Counterproductive Persistence

And that’s a very conservative estimate. Think about it. 100,000 (or actually closer to 150,000) people. For what? It’s a small town with no strategic importance. Why did they all have to die?

A Ukrainian officer reports on how, at the beginning of the war, he managed to defend his area with a tiny group of men against a Russian assault force 30 times the size of the Ukrainian defensive troop.

“We were stunned,” he says, “to see that they would repeat the same attack in the exact same spot, 10, 15, 20 times in a row. That’s the only spot we were able to defend, and they kept hitting it. If they tried to outflank us, we’d be done for because we had no resources to defend the flanks. But they refused to deviate from the original plan by a millimeter. By the end, we were laughing because we destroyed all of them simply because they kept doing the same thing.”

Lesson learned: if something doesn’t work, do something else.

7 thoughts on “Counterproductive Persistence

    1. It’s the Soviet school of military affairs. The commanders are being trained like their teachers were trained, etc. This was how it was done in the USSR, a totalitarian regime, where human life wasn’t valued. This is how the USSR won WWII. Enormous sacrifices if human life and zero strategy.


      1. “Soviet school of military affairs”

        While agreeing with everything you wrote, I’ll add what Galeev wrote about last year (I forget if he used the exact term): Negative selection.
        The quickest way for your military career to go nowhere in russia is to show any spark of innovation or competence because that means you’re a threat to those above you and the higher you get before you show any ability the bigger a threat you are to the government itself (yes, it’s irrational magic thinking but this is russia….)
        Decades and decades of weeding out competence and insight in favor of placeholders who carefully expell anything like novelty or initiative from their thinking processes and you get the modern russian army and hundreds of thousands of dead russian men (russia hates its younger male population more than the Taliban hates women like you…..).

        Liked by 1 person

      2. Well not quite. The Soviets actually did show great skill, intelligence and creativity in how they fought the Germans in WWII and they actually understood warfare at a higher level ultimately than the Germans. The Soviets are who invented the operational level of warfare and the U.S. Army actually based part of its fighting doctrine off of the Soviet school of warfare starting in the 1980s. The idea that the Soviets defeated the Germans through mindless wave after wave of unlimited numbers is more a myth that was made up by the German generals after the war to hide that they’d been legitimately out fought by the “subhuman untermensch.”

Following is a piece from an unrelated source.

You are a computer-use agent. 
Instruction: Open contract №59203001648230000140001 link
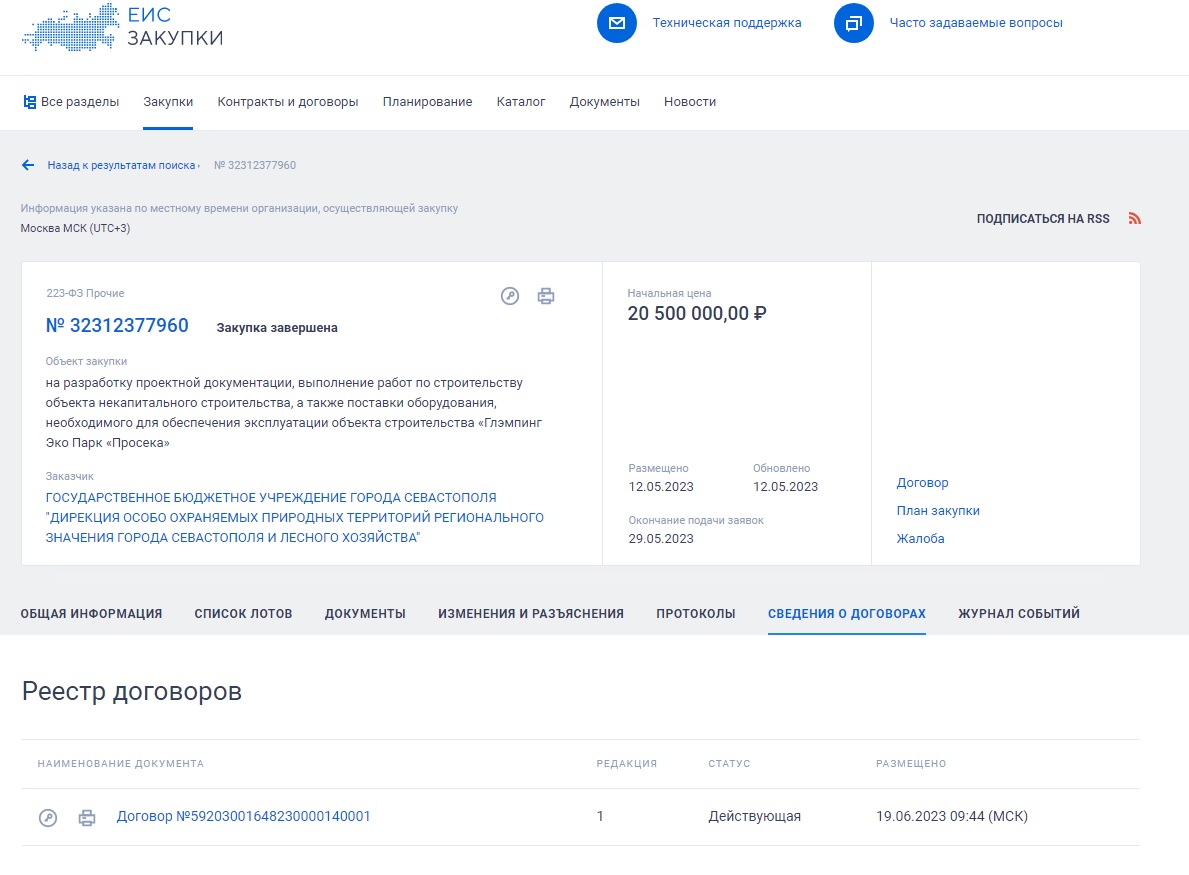244,816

        However, said intelligence and creativity happened because in order to win the war, Stalin was forced to appoint men based on aptitude as opposed to loyalty. Then after Stalin died, the Soviet Union was no longer a one-man dictatorship where said dictator would worry about generals becoming potential political rivals, and thus the Soviet military was able to have more skilled personnel in place.

        After the Soviet Union broke apart however, the military professionalism it possessed disintegrated and what has been left is a very ramshackle force, and since Putin became dictator, the military is not allowed to become too capable because it could threaten the regime.

        Liked by 1 person

  1. Technically casualties include the wounded, so the number dead might be lower. Not that being injured is great either.